The man from next door says it. My mother-in-law says it. The guy in the grocery store says it. The nurse on TV says it. Seems like everyone says Yoisho! (よいしょ!) It's one of those expressions that appear to be a common part of everyday Japanese life but are not usually taught in Japanese language classes. At least not the ones I took.
よいしょ is commonly classified as a kakegoe (掛け声) word, a call or shout of encouragement to oneself or to others. In Kenkyusha's "New Japanese English Dictionary" the term is translated as "Yo-ho!" or "Ho-heave-ho!" In his classic 1998 text "Beyond Polite Japanese," Akihiko Yonekawa is more specific, explaining that よいしょ is used "when lifting something heavy or beginning something." The example he provides is よいしょ！この箱（はこ）をトラックに積（つ）んだら引（ひ）っ越（こ）し完了（かんりょう）だ (Up she goes! Get this box loaded in the truck and I'll be done moving).

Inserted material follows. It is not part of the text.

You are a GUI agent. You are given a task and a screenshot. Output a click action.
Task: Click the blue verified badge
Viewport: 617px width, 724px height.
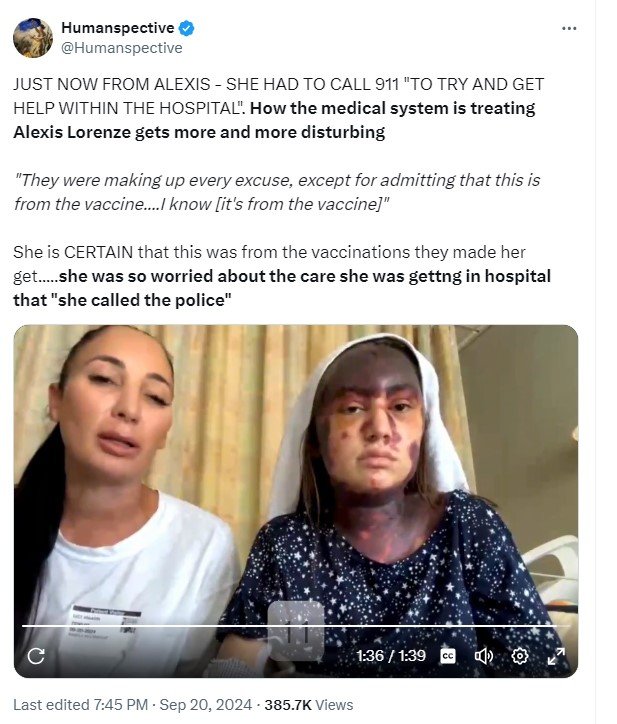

As this example suggests, よいしょ is usually said while doing something and, this being the case, it is clearly a feature of spoken rather than written language. When searching for the term in the Balanced Corpus of Contemporary Written Japanese (BCCWJ), a large database compiled by the National Institute for Japanese Language and Linguistics, I was surprised to find that there is not a single hit. Which means that よいしょ occurs a total number of, yes, zero times, in a hundred million words of written Japanese.